Pour commencer par un auteur en particulier, ce serait Lysander Spooner (avocat de profession). Ce dernier revendique une société sans état, mais aussi sans nation du fait du libre choix des Hommes à choisir leur communauté de vie. Cette exigence d’une société sans état s’oppose fondamentalement à la revendication marxiste de la disparition de l’état ou chez les anarchistes (révolutionnaires) de l’abolition de l’État. Il s’agit de deux visions fondamentalement opposées.
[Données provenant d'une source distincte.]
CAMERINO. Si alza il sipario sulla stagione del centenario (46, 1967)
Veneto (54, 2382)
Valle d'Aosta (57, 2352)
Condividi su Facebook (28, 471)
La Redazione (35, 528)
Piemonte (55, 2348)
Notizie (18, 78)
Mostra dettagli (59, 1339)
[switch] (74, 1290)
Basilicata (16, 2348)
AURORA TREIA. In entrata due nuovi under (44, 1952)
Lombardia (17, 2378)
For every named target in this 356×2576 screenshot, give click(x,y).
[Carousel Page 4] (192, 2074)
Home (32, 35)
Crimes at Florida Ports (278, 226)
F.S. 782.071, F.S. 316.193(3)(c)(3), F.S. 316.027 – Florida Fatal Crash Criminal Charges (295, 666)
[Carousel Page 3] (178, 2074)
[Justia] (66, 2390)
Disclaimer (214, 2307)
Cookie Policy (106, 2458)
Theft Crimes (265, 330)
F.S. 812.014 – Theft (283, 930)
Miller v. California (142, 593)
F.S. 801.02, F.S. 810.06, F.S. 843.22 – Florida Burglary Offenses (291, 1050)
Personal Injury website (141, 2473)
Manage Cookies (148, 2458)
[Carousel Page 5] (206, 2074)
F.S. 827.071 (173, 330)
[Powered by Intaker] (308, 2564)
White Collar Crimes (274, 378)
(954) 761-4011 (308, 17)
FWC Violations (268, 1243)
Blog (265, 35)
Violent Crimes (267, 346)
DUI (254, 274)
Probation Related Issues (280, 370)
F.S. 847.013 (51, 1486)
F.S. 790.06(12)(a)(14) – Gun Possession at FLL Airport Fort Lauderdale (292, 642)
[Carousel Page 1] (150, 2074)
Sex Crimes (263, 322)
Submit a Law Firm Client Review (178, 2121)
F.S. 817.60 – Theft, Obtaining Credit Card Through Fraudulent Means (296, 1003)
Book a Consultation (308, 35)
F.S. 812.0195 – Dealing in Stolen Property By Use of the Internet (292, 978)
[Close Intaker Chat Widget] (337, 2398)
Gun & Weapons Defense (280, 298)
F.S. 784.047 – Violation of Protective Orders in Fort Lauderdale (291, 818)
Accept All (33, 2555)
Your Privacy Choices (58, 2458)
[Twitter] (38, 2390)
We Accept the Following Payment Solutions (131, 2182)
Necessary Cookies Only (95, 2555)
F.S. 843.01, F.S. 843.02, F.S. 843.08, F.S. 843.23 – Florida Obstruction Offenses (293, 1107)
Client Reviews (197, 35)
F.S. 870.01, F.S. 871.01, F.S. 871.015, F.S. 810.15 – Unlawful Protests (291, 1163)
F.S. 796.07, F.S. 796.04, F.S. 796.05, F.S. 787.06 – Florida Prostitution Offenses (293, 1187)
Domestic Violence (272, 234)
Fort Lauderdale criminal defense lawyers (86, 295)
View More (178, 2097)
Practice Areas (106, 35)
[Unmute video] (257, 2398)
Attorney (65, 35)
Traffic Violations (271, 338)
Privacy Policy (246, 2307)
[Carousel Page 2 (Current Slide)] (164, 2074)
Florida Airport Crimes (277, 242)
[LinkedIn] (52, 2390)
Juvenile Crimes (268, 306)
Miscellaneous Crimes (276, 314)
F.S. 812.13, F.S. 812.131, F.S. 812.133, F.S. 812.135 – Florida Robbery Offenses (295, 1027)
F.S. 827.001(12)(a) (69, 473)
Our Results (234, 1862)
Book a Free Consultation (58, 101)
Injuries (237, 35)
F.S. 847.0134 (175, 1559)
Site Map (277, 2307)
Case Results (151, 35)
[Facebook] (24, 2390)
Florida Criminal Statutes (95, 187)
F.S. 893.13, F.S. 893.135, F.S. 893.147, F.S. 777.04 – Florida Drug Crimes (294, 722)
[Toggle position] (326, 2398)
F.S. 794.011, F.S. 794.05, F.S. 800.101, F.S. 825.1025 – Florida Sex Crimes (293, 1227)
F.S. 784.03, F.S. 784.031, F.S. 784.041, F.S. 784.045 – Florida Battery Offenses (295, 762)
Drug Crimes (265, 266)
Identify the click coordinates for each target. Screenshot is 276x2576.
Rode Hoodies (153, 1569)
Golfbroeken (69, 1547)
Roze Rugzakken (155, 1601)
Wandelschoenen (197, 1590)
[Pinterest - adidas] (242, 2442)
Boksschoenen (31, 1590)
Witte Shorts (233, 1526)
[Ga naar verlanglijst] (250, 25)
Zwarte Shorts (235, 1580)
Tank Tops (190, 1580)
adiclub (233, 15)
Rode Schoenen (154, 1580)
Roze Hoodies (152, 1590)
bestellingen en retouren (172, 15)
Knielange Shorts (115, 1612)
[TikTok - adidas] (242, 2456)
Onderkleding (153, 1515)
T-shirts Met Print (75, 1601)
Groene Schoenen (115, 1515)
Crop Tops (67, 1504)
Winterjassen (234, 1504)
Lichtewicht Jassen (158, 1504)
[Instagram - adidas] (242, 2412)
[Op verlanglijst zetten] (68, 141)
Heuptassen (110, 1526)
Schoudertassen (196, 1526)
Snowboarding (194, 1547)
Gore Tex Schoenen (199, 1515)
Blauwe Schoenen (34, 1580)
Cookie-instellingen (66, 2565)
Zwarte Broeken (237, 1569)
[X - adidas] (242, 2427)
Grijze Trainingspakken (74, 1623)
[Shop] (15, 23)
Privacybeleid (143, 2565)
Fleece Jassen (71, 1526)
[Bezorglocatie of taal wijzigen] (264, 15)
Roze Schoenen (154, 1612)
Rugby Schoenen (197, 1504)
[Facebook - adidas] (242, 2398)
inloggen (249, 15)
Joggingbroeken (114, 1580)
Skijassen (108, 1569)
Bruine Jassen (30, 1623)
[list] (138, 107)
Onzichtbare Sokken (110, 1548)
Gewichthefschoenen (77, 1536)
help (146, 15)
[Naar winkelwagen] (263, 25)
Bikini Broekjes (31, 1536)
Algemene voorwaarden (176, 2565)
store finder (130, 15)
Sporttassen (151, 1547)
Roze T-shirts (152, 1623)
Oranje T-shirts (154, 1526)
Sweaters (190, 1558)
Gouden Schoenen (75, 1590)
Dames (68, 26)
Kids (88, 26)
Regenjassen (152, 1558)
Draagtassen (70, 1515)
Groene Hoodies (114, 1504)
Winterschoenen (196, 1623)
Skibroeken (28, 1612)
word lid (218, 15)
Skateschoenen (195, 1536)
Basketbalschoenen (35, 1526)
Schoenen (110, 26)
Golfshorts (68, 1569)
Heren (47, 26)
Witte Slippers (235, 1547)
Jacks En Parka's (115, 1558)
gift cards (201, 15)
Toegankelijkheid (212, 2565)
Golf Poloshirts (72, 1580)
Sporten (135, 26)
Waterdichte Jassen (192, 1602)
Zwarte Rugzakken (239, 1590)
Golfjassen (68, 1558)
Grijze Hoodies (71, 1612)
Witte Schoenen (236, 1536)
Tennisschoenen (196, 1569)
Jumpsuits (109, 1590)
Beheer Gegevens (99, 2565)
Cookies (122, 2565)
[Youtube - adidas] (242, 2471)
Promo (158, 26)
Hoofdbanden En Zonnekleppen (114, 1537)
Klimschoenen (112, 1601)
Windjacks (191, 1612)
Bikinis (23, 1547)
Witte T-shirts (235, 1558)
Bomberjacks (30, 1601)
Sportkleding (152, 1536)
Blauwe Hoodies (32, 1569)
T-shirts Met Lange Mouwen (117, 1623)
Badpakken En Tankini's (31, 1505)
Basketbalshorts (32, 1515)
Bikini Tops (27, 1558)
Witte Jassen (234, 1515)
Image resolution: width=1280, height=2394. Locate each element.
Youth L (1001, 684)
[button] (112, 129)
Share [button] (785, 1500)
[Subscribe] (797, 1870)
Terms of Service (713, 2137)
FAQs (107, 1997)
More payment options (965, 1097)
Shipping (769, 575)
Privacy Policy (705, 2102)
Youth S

Ainsi, Spooner considère l’État comme une «association secrète de voleurs et d’assassins dont la législation est une usurpation et un crime» [[Lysander Spooner, Outrages à chef d’Etat, Paris, Les Belles Lettres, 1990, p. 60]], alors que Friedrich Engels perçoit que «l’État n’est rien d’autre qu’une machine pour l’oppression d’une classe par une autre, et cela, tout autant dans la République démocratique que dans la monarchie» [[Friedrich Engels, Introduction à la troisième édition allemande (1891) de «La guerre civile en France», Édition Science Marxiste, 2008, p. 25]]. Sur fond d’opposition à une lutte des classes, la thématique de l’oppression de l’état demeure omniprésente, mais ne se traduit pas de la même manière.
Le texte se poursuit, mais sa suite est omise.